• **Collected data**:
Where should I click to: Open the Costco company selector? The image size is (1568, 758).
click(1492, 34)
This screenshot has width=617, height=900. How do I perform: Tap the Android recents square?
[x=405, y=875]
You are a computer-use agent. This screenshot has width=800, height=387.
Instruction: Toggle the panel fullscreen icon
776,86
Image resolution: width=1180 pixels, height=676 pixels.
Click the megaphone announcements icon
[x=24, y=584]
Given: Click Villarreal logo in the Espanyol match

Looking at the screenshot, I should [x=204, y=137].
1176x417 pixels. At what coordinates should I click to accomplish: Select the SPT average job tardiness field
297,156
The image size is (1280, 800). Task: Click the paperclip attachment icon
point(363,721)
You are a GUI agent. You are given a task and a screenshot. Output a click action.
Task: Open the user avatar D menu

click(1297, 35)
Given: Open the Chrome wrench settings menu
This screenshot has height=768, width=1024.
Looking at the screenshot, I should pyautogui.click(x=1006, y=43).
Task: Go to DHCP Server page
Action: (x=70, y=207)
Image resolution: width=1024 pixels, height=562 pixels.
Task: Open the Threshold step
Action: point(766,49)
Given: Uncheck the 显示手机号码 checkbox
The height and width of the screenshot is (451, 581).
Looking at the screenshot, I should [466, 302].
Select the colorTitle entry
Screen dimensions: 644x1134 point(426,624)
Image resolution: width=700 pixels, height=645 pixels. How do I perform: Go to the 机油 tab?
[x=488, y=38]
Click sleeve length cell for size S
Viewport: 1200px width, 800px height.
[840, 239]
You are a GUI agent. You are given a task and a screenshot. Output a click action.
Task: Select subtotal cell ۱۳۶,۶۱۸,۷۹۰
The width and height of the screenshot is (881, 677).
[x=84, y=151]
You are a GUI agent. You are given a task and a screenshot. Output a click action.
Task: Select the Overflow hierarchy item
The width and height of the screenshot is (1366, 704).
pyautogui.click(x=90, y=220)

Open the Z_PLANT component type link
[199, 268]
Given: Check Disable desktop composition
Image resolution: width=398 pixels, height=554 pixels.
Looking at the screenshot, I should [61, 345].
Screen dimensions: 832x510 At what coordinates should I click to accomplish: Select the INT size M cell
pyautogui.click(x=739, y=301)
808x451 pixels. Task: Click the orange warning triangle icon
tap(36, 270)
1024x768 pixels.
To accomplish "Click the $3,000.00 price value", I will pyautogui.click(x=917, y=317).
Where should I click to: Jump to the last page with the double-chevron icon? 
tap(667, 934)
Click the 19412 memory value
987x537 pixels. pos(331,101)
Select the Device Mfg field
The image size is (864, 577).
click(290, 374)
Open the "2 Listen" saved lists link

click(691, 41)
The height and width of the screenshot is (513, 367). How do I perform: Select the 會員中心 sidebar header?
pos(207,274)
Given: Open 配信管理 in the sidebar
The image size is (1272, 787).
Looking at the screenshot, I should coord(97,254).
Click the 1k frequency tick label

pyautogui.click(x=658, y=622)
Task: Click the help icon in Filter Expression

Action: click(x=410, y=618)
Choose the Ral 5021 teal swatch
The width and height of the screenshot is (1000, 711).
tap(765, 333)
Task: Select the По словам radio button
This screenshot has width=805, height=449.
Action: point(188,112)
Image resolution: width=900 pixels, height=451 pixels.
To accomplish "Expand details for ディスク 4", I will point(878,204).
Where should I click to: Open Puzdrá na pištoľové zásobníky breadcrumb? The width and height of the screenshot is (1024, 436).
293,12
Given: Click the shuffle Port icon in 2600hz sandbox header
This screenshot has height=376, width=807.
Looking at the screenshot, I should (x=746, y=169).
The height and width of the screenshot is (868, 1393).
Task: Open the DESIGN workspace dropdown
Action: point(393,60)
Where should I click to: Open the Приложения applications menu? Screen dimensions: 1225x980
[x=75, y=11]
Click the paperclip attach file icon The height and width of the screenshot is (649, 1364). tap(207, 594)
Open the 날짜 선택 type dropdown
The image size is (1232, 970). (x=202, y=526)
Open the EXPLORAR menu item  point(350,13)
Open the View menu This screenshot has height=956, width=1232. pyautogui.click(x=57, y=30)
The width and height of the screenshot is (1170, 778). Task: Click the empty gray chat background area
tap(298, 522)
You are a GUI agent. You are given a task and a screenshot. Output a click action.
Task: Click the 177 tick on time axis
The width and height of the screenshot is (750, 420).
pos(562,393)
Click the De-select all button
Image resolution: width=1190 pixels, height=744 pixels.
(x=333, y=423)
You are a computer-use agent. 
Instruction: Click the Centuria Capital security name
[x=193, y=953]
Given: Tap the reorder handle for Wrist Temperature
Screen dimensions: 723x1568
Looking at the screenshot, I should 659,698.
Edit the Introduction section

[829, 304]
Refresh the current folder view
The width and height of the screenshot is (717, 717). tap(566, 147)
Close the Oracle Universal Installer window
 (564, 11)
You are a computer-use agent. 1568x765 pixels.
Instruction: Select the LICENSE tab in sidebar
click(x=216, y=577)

• **Task**:
From the data above, state how many lines hold the string "computer", and give the number without other words.

• **Output of the task**:
3